I am given some infinite symmetric, positive definite random matrix $R$ (actually it is weakly exchangeable but lets keep that aside). Then I can generate Gaussian vectors $g \in N(0, R)$ conditioned on R. Let $g_i$ be such a sequence of conditionally independent Gaussian vectors in $\mathbb{R}^\mathbb{N}$.
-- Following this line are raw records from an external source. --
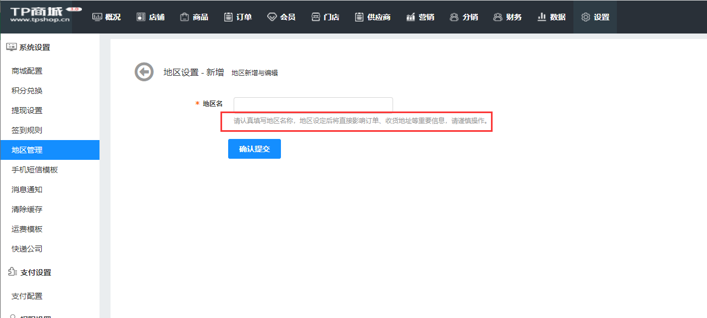Open the 设置 settings tab
This screenshot has height=318, width=707.
[595, 17]
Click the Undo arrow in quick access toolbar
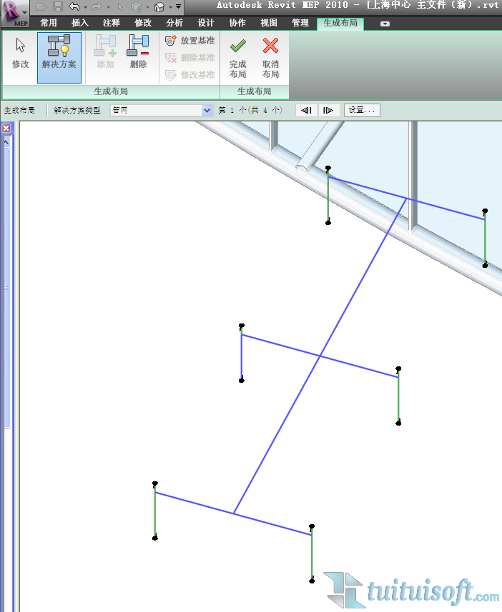This screenshot has width=502, height=612. tap(74, 7)

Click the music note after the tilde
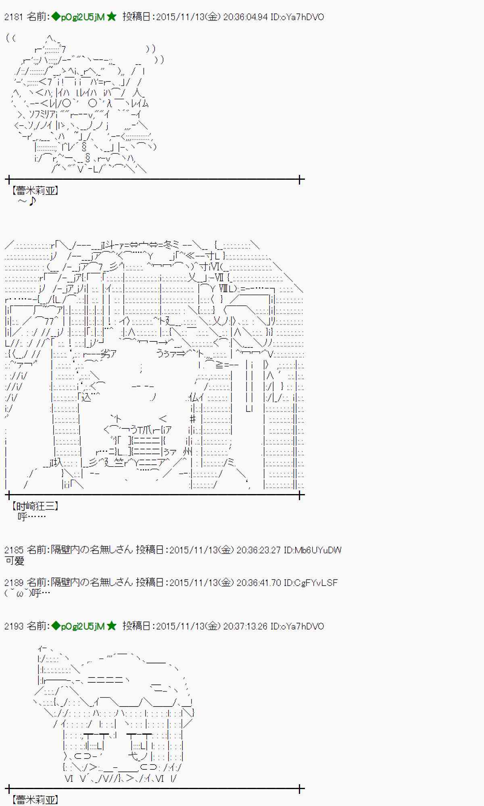click(x=33, y=201)
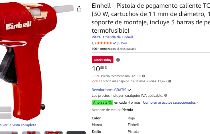Open info icon next to IVA aplicable
This screenshot has width=210, height=134.
(x=166, y=95)
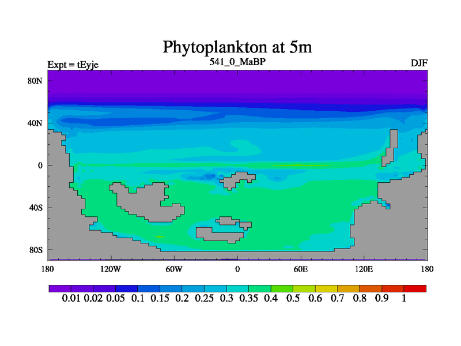Click the "120E" longitude axis label
Image resolution: width=461 pixels, height=346 pixels.
point(364,269)
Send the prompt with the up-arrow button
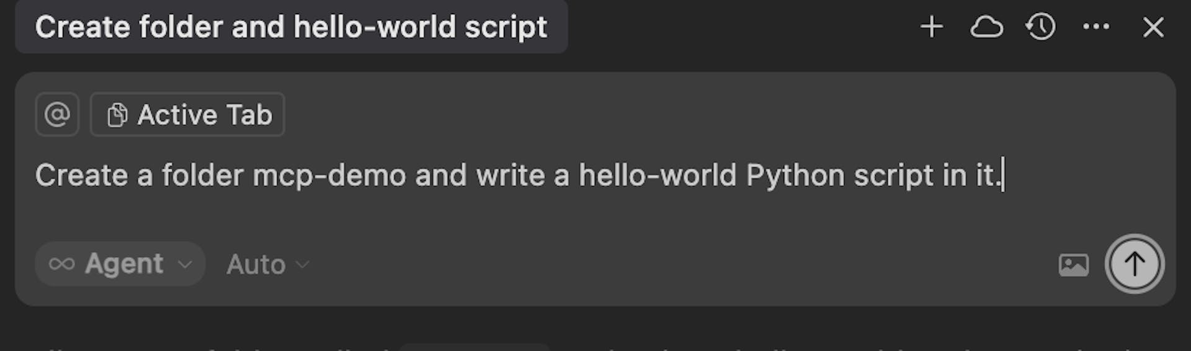The height and width of the screenshot is (351, 1191). pyautogui.click(x=1134, y=264)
Some other theorem (Hoovers representation theorem) now tells us that we are able to represent these Gaussian vectors as

$(1)\hspace{60mm}(g_{li})_{li}\overset{d}{=}f(W,U_l,V_{l'},X_{l,l'}).$

where $$f:[0,1]^4\rightarrow\mathbb{R}\hspace{4mm}\text{ and }\hspace{4mm}W,(U_{l}),(V_{l'}),(X_{l,l'})\sim\mbox{Unif}[0,1]\hspace{3mm}\text{ i.i.d. }$$

Ok we are nearly done: Now we take two limits. For one we take the limit "conditionally on $R$" (LLN):

$$\frac{1}{n}\sum\limits_{i=1}^n g_{l,i}g_{l',i}\longrightarrow R_{l,l'}.$$

For the other we take the limit "conditionally on $W$ and $(U_l)$" (LLN): $$\frac{1}{n}\sum\limits_{i=1}^n f(W,U_l,V_i,X_{l,i})f(W,U_{l'},V_i,X_{l',i})\longrightarrow\mathbb{E}_{v,x}[f(W,U_l,V_1,X_{l,1})f(W,U_{l'},V_1,X_{l',1})],$$

where the expectation is only over $V_1$ and $(X_{l,1})_{l}$, since we conditioned on the other two elements. Till here I'm fine with the proof, but now it says: (1) implies that

$$R_{l,l'}\overset{d}{=}\mathbb{E}_{v,x}[f(W,U_l,V_1,X_{l,1})f(W,U_{l'},V_1,X_{l',1})],$$

i.e. the limits are distributional equal, although we conditioned the sum on different random elements.

I am very thankful for any idea what I should think about or what I should look up.